Le 24/02/2014, le nouveau site Internet de la Réserve de la biosphère, se couplant à un observatoire, est en place (en espagnol).
A ce côté institutionnel, se somment les trois journaux numériques suivants qui montre la vitalité d’une île de seulement quelque 10 000 habitants :
– El Diario El Hierro qui a repris la suite du journal papier homonyme;
– El Hierro Digital;
– El Bimbache.

Il ne faut pas oublier Radio Garoé qui émet depuis 1992 et dont le responsable et fondateur Leoncio Morales vient de nous quitter.  Sa photo est mise en avant dans cet article en son hommage.

El Hierro le 17/02/2014 : essais de la centrale hydraulique

El Hierro le 17/02/2014 : début des essais de la centrale électrique hydraulique qui est une STEP (Station de Transfert d’Energie par Pompage) avec deux réservoirs et une haute chute d’eau de plus de 600 mètres utilisée pour le turbinage, en cas de panne de vent. Les réservoirs sont alimentés en eau de mer dessalée par l’énergie éolienne qui assure aussi toute la phase de pompage.
Le 17 février, la centrale hydraulique d’El Hierro passe en phase d’essai avec ses 4 turbines Pelton fournies par le groupe suisso-suédois ABB (en anglais).

Cette phase d’essais durera jusqu’à cet été (en espagnol).

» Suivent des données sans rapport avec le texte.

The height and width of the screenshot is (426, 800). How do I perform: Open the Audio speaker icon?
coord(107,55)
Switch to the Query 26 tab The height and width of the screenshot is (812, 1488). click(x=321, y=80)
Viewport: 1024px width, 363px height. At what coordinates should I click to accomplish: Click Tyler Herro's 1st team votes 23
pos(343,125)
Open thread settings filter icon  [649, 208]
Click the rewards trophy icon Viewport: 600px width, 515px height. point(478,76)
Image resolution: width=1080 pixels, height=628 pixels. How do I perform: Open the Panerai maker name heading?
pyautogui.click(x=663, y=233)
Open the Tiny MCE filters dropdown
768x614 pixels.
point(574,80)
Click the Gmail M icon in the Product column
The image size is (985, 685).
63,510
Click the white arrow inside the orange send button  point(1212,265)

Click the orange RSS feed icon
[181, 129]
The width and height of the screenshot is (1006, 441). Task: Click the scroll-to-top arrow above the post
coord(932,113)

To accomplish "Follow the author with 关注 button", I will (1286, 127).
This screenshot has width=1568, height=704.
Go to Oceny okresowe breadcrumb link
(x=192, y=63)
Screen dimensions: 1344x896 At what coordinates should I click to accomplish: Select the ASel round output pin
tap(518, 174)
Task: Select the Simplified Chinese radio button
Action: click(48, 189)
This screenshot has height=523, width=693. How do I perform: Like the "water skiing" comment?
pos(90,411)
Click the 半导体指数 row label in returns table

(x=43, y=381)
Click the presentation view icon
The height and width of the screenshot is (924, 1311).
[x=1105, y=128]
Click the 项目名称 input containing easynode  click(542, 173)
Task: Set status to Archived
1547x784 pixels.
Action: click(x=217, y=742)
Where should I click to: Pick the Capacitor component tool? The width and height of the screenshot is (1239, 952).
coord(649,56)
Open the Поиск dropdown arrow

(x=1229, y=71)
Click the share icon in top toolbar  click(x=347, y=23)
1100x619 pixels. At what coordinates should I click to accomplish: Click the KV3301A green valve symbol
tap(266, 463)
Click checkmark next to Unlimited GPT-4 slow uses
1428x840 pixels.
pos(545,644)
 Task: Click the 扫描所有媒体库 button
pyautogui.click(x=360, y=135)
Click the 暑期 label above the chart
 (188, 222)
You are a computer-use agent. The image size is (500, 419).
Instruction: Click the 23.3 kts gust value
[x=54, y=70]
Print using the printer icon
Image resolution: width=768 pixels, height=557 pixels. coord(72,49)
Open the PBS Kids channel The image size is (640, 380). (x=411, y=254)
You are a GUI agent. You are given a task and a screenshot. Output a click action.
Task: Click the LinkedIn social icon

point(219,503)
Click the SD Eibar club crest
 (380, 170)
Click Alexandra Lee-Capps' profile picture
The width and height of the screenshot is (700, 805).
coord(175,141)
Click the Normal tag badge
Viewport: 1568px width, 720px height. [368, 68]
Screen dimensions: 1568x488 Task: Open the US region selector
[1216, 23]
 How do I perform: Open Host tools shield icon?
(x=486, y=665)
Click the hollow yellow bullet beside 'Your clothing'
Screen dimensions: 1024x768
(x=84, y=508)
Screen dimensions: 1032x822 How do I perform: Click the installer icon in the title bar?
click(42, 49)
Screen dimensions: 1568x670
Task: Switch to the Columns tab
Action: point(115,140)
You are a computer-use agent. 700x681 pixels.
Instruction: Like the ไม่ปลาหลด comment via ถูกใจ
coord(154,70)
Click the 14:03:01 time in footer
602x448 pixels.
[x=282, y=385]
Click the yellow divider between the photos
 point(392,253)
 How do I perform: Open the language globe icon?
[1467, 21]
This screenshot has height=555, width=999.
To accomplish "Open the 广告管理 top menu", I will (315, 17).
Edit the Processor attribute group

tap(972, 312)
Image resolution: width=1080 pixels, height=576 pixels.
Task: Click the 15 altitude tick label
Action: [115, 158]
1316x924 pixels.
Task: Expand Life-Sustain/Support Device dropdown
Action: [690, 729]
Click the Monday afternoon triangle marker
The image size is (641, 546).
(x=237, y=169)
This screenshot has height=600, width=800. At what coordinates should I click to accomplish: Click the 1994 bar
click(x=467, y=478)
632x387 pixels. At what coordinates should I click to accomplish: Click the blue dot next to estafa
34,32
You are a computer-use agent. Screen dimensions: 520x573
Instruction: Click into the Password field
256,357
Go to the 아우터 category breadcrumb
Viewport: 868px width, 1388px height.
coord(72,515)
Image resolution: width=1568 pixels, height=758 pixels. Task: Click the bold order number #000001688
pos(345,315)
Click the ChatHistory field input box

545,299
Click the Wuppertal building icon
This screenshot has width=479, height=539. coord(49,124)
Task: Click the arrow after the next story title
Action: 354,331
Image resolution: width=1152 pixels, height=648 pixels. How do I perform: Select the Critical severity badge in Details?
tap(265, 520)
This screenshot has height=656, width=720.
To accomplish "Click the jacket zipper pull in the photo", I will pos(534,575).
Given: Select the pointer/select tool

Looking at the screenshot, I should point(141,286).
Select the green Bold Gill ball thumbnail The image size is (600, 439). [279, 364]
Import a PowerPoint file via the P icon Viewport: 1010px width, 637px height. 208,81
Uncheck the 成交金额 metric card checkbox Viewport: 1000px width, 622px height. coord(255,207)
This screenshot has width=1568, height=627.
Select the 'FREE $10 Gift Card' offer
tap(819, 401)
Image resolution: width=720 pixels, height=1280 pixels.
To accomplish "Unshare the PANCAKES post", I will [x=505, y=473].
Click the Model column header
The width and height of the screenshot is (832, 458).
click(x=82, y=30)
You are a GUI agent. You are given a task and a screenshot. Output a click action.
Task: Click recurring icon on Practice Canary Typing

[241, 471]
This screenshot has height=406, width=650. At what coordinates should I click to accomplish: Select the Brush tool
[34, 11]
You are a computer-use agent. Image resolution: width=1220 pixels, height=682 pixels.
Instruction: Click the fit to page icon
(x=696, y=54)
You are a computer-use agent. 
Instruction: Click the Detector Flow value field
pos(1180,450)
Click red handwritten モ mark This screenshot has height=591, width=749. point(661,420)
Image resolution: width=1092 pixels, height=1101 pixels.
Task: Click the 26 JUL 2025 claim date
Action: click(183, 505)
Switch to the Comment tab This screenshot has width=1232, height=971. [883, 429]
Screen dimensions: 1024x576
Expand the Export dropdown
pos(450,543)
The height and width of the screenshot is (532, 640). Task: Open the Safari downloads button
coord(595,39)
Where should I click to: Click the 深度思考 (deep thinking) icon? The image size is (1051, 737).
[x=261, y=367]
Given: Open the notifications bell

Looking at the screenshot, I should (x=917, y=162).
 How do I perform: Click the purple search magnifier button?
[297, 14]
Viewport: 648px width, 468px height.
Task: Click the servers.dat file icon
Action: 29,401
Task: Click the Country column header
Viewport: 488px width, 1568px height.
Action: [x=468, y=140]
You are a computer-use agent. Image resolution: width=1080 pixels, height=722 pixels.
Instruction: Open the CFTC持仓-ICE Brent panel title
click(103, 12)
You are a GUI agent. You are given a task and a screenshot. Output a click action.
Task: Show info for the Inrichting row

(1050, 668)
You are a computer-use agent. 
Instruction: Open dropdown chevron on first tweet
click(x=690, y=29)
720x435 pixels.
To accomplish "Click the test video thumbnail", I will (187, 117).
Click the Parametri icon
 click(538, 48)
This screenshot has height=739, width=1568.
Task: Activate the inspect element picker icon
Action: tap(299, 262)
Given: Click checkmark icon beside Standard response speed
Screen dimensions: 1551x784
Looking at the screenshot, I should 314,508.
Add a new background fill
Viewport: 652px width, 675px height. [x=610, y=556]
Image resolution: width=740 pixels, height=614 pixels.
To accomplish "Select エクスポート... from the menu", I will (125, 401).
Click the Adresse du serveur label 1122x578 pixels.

Détail de la salle des machines. Partie électro-mécanique liée à une Pelton horizontale dont les caractéristiques sont les suivantes : puissance 2.86 MW; chute 650 m; diamètre turbine 1 m. Photo début 2013. © A. Gioda, IRD.
Détail de la salle des machines. Partie électro-mécanique liée à une turbine Pelton horizontale. Centrale hydraulique Gorona del Viento. Photo janvier 2013. © A. Gioda, IRD.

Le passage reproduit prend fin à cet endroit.